Conscientes do “sofrimento latente” nestas famílias, a intervenção realiza-se através de consultas terapêuticas com a técnica de serviço social, com a psicóloga, ou com o pedopsiquiatra, conforme os diferentes níveis de problemática. Nestas intervenções pretende-se criar uma relação de confiança e de disponibilidade, por parte do técnico que as acolhe, muitas vezes numa relação de "guidance".
Procura-se estimular a sua capacidade de reflectir e partilhar, mobilizando-as para, de alguma forma, colaborarem no “projecto de ajuda” à criança, projecto que passa não só pela sua adesão, mas também, por alguma mudança na própria família. Enquanto técnicos, servimos de “porta-voz” do sofrimento da criança, tentando fazer sentir aos pais como nele poderão estar implicados e as formas de o minorar.

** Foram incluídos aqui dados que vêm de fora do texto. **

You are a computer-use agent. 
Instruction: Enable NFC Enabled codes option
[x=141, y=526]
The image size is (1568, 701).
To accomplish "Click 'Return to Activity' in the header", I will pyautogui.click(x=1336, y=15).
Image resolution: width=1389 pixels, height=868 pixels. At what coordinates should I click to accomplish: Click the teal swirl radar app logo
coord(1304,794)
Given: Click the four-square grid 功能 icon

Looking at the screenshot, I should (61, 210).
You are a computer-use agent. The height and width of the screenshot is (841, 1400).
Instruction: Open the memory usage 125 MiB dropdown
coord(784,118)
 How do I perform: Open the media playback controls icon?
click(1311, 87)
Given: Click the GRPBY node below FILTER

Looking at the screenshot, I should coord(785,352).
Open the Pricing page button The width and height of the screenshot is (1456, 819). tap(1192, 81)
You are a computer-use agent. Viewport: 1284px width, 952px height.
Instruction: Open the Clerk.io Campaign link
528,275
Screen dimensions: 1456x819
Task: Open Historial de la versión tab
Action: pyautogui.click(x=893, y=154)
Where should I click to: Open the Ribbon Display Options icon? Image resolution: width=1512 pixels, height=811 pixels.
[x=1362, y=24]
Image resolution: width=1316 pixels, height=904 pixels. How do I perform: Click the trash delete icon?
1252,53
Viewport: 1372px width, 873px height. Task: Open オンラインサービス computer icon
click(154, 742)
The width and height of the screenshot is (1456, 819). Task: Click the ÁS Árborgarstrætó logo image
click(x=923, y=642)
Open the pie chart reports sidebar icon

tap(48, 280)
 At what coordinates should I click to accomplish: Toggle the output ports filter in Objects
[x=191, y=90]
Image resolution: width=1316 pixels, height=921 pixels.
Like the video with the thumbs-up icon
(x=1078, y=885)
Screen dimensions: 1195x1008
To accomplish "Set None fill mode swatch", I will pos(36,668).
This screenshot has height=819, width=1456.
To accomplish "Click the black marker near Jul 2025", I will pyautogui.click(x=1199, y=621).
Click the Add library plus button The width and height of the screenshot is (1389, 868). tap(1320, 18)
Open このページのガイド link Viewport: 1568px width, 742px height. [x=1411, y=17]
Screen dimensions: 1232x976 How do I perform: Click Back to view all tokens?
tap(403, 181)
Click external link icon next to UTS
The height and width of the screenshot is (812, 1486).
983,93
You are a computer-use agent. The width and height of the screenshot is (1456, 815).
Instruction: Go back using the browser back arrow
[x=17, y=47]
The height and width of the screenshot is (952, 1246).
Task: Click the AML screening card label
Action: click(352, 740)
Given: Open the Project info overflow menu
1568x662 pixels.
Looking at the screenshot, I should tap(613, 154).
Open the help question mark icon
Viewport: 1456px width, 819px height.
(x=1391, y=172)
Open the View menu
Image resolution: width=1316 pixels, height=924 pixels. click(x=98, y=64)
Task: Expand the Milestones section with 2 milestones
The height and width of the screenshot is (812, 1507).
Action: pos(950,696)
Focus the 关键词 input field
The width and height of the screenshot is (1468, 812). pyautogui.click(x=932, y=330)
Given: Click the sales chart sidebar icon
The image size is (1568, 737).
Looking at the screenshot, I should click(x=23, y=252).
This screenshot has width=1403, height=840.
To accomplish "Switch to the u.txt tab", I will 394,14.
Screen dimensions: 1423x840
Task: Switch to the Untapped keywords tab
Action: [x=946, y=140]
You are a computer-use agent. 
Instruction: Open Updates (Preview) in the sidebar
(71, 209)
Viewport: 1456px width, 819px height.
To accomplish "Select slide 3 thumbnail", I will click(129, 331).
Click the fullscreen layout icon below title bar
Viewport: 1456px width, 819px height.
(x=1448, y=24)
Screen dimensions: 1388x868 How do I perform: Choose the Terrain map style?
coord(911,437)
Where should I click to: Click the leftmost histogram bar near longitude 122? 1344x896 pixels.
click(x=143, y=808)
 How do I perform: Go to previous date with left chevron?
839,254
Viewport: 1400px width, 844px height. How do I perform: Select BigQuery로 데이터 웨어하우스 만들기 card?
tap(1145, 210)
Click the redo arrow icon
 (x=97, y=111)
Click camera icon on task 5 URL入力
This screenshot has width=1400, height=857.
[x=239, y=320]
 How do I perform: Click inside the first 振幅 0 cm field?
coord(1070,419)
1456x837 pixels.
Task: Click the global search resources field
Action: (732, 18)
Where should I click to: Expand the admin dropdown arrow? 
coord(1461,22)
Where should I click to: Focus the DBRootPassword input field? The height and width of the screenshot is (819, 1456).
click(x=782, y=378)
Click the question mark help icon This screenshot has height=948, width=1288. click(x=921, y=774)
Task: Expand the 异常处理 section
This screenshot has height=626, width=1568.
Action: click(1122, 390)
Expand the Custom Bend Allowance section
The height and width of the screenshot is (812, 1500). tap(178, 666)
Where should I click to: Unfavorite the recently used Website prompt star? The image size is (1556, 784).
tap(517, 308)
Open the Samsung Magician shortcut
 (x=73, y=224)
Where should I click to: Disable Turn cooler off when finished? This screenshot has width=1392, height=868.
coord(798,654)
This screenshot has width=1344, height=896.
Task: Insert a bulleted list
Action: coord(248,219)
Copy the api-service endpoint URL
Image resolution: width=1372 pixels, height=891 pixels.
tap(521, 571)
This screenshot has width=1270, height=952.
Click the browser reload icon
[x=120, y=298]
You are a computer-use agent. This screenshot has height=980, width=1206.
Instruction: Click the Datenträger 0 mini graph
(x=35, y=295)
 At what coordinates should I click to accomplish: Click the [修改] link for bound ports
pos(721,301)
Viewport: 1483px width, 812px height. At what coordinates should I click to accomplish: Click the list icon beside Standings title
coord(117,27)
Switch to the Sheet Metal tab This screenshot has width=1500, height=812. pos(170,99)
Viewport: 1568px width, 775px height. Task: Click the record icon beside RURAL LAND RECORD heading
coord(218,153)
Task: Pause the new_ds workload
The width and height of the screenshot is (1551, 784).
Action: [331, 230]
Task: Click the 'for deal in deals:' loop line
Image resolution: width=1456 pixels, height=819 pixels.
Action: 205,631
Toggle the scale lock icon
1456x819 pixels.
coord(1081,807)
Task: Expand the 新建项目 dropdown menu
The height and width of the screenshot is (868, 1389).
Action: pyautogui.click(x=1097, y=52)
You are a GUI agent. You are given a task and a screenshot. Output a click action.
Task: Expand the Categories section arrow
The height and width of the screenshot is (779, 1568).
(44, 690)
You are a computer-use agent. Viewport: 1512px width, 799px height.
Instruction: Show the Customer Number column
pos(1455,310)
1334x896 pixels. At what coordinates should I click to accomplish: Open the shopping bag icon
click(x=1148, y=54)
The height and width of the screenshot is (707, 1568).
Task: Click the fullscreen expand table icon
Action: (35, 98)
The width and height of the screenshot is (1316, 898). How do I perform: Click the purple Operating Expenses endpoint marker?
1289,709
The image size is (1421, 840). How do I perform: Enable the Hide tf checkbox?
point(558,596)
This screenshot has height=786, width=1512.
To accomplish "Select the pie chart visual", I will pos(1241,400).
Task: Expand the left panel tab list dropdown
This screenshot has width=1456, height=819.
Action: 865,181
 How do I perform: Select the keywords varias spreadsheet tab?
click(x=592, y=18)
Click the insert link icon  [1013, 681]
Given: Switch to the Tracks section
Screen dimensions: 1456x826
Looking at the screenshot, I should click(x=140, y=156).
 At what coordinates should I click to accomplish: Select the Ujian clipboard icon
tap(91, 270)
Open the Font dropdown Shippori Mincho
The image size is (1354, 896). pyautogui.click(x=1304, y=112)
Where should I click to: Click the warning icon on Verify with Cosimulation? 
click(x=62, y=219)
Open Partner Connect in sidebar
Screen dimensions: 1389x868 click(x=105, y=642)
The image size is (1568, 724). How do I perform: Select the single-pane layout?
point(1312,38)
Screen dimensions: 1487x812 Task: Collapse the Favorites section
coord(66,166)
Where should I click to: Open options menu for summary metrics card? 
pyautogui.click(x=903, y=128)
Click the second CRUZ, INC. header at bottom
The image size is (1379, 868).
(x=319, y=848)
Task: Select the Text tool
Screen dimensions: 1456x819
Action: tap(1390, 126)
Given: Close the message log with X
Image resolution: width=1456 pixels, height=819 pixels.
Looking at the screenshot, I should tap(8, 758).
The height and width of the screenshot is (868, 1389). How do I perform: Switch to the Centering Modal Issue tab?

Respeitamos e compreendemos as suas necessidades e limitações, mais do que as suas vulnerabilidades e fracassos, sem fazer juízos de valor sobre as suas insuficiências parentais, reforçando, antes, os seus recursos internos e os êxitos que se vão alcançando.
Há famílias que, ao serem assim acolhidas, são capazes de tomar consciência da importância da mudança, de olhar de outra forma para os seus filhos e para si próprias, sem ficarem presas a vivências anteriores traumatizantes. São famílias “facilitadoras” da nossa intervenção, permeáveis e sensíveis a algumas mudanças.